Sebastian Arnold, Alexander Ly
TL;DR
The paper investigates sequential Bayesian variable selection under missing data by extending the GCCQF framework with Sequential Model Confidence Sets (SMCS) to monitor evidence as data accumulate. It formalizes SMCS as a time-dependent model-collection method that guarantees coverage via a bound on model-wins and derives SMCS-based inclusion probabilities for covariates, providing a bridge between frequentist sequential guarantees and Bayesian inclusion concepts. Through simulations on a linear-regression data-generating process, the study shows that SMCS can stabilize posterior inclusion behavior and reduce fluctuations, especially when combined with GCCQF (the mixed approach), albeit with some increased risk of misclassifying inactive covariates late in the sequence.

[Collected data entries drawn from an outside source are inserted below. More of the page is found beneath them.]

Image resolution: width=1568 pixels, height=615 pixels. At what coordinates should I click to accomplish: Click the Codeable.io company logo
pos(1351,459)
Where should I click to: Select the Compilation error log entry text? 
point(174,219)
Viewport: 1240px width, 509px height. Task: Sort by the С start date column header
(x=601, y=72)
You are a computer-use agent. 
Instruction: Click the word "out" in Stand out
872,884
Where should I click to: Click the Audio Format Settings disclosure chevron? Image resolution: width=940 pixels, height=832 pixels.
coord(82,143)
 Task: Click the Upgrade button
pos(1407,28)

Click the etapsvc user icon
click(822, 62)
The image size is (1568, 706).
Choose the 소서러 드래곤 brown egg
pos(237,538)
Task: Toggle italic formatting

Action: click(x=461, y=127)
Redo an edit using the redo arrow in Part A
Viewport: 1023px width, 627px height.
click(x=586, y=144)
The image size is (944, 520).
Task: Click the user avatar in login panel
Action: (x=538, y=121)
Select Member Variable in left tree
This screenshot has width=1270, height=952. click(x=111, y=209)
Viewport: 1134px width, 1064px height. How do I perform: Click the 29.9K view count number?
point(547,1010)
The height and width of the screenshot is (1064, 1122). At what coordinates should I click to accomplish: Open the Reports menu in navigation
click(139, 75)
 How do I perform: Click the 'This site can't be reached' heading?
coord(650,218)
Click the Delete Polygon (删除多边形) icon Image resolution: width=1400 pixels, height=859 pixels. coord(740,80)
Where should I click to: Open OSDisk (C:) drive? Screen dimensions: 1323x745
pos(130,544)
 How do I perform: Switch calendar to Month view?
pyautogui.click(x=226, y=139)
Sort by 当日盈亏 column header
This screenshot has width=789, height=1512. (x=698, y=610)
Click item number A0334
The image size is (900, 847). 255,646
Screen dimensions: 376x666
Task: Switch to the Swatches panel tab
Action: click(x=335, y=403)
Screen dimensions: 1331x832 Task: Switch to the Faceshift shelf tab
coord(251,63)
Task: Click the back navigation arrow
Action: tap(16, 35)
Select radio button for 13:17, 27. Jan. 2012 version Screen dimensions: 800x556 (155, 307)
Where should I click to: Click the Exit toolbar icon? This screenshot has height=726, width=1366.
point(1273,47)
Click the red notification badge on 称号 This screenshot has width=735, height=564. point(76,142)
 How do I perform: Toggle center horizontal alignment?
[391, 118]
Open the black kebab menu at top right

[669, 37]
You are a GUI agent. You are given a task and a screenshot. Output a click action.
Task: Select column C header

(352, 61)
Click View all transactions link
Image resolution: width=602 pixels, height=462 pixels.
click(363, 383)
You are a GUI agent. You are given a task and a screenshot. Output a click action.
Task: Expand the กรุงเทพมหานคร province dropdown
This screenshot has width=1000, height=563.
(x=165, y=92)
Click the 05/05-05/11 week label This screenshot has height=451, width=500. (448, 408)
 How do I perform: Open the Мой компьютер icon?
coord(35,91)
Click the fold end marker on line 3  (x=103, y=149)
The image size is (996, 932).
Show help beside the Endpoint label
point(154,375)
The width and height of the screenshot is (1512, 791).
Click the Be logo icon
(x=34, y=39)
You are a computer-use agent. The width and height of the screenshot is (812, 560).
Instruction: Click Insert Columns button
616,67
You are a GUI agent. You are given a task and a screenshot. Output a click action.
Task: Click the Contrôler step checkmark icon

The work highlights the potential of safe sequential inference for Bayesian variable selection and outlines avenues for tuning, adaptivity, and theoretical connections to Bayesian decision-making.
Abstract
Our comment on García-Donato et al. (2025). "Model uncertainty and missing data: An objective Bayesian perspective" explores a further extension of the proposed methodology. Specifically, we consider the sequential setting where (potentially missing) data accumulate over time, with the goal of continuously monitoring statistical evidence, as opposed to assessing it only once data collection terminates. We explore a new variable selection method based on sequential model confidence sets, as proposed by Arnold et al. (2024), and show that it can help stabilise the inference of García-Donato et al. (2025). To be published as "Invited discussion" in Bayesian Analysis.